L'incubazione e Costantino
L'incubazione è legata anche all’imperatore Costantino, devotissimo del Principe degli angeli, che aveva consacrato a san Michele, nei dintorni di Bisanzio, due chiese. Una era posta nel luogo chiamato Anàplous sulla riva sinistra del Bosforo. Questa chiesa era un antico tempio pagano che portava, prima della sua trasformazione in chiesa, il nome di Sosthenion.
Malala nella "Chronographia" sostiene che “Costantino, recatosi al Sostenio e vista la statua posta nel tempio, riconobbe in essa l’immagine di un angelo vestito da monaco cristiano… domandò a Dio nelle sue preghiere di fargli conoscere di quale potenze celeste fosse quella statua la figura. Poi, coricatosi nel medesimo luogo in cui aveva pregato, egli fu istruito da una visione notturna circa il nome dell’Angelo. Svegliatosi subito si levò e si rivolse verso l’Oriente per pregare. Consacrò in seguito il luogo in cui aveva pregato all’Arcangelo Michele”.
"Io sono l'arcangelo Michele"
Niceforo Callisto (Hist. Eccl. Lib. VII) aggiunge a sua volta particolari: “Non appena si addormentò una immagine simile alla statua del Sostenio gli era apparsa: Io sono, disse questa immagine, l’arcangelo Michele, generale delle milizie celesti sottoposto al Dio Sabaoth, il custode della fede cristiana (éforos). L’Arcangelo Michele vi fece frequenti apparizioni. Tutti quelli che erano minacciati da avvenimenti dolorosi, di qualche danno imminente, che erano presi da un male sconosciuto, da malattia incurabile, ottenevano là, implorando Dio, una miracolosa protezione. Secondo una credenza che ha testimonianza certa, l’arcangelo Michele si rende visibile in questo luogo, e gli dà così una virtù salutare”.

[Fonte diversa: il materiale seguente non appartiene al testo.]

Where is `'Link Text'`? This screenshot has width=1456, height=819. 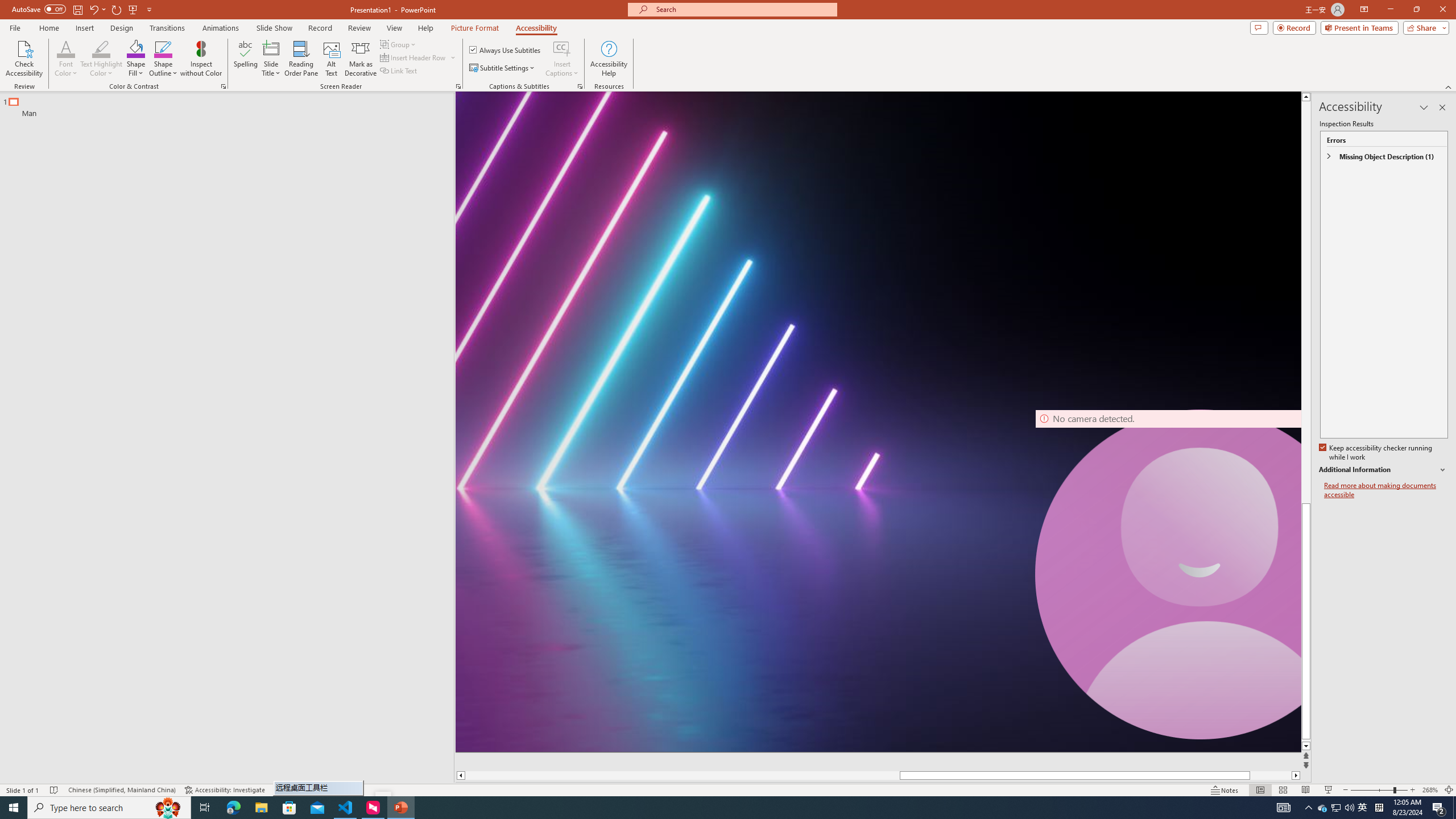 'Link Text' is located at coordinates (399, 69).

L’atto compiuto da Costantino, che si coricò e dormì nel tempio, ci porta precisamente a una usanza adottata in tutti i templi di divinità medicali, quella appunto della incubazione. Questo uso, seguito dai malati, che si recavano nei templi di Esculapio, era un modo di consultazione per tutte le divinità medicali dell’antichità, Serapide, Isis…gli dei Sosteres, un dio della Sardegna, Minerva Medica presso i latini. L’usanza dell’incubazione non esisteva solo per le consultazioni medicali. Nel tempio eretto ad Amfiarao, a Orope in Boezia, quelli che venivano a consultare l’oracolo immolavano a questa divinità un ariete, sulla pelle del quale si addormentavano per ricevere in sogno le comunicazioni.